📜 ⬆️ ⬇️

Implementing a hot boot of C ++ code in Linux and macOS: digging deeper


* Link to the library and demo video at the end of the article. To understand what is happening, and who all these people are, I recommend reading the previous article .


In the last article, we familiarized ourselves with an approach that allows for a hot reboot of c ++ code. The “code” in this case is the functions, data, and their coordinated work with each other. There are no special problems with functions, we redirect the flow of execution from the old function to the new one, and everything works. The problem arises with data (static and global variables), namely with the strategy of their synchronization in the old and new code. In the first implementation, this strategy was very clumsy: we simply copy the values ​​of all static variables from the old code to the new one, so that the new code, referring to the new variables, works with the values ​​from the old code.
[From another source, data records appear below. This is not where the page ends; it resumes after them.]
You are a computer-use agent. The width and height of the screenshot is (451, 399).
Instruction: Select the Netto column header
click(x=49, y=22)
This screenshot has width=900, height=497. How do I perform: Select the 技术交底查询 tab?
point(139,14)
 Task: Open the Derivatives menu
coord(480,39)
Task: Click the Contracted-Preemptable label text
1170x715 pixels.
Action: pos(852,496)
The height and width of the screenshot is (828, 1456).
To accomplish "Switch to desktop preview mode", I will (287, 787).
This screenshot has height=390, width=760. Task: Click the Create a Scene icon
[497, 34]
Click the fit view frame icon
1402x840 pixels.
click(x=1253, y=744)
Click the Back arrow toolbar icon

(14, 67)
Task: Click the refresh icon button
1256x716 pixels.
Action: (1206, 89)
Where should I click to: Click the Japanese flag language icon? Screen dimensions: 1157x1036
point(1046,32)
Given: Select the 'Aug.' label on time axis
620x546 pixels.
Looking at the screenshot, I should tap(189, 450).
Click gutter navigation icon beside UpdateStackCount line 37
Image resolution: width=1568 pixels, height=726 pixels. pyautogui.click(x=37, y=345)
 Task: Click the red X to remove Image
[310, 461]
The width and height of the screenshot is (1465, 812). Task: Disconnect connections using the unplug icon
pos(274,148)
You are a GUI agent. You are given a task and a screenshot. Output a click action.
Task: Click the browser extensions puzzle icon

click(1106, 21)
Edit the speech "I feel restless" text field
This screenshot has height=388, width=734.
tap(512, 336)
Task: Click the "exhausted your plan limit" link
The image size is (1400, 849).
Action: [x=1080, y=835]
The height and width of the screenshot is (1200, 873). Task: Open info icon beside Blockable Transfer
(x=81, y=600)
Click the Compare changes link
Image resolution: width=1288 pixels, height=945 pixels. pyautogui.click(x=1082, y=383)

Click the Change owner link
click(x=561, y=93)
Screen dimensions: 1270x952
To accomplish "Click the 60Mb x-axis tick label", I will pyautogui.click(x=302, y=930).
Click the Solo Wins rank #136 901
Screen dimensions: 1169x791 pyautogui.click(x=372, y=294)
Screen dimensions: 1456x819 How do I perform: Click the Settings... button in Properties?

Of course, this is incorrect, and today we will try to correct this flaw by simultaneously solving a number of small but interesting problems.


The article omits details regarding mechanical work, such as reading characters and relocations from elf and mach-o files. The emphasis is on the subtle points that I encountered in the implementation process, and which may be useful to someone who, like me recently, is looking for answers.


The essence


Let's imagine that we have a class (synthetic examples, please do not look for meaning in them, only the code is important):


// Entity.hpp class Entity { public: Entity(const std::string& description); ~Entity(); void printDescription(); static int getLivingEntitiesCount(); private: static int m_livingEntitiesCount; std::string m_description; }; // Entity.cpp int Entity::m_livingEntitiesCount = 0; Entity::Entity(const std::string& description) : m_description(description) { m_livingEntitiesCount++; } Entity::~Entity() { m_livingEntitiesCount--; } int Entity::getLivingEntitiesCount() { return m_livingEntitiesCount; } void Entity::printDesctiption() { std::cout << m_description << std::endl; } 

Nothing special, except a static variable. Now imagine that we want to change the printDescription() method to:


 void Entity::printDescription() { std::cout << "DESCRIPTION: " << m_description << std::endl; } 

What happens after reloading the code? In the library with the new code, in addition to the methods of the class Entity , will get the static variable m_livingEntitiesCount . Nothing bad will happen if we just copy the value of this variable from the old code to the new one, and continue to use the new variable, forgetting about the old one, because all the methods that use this variable directly are in the library with the new code.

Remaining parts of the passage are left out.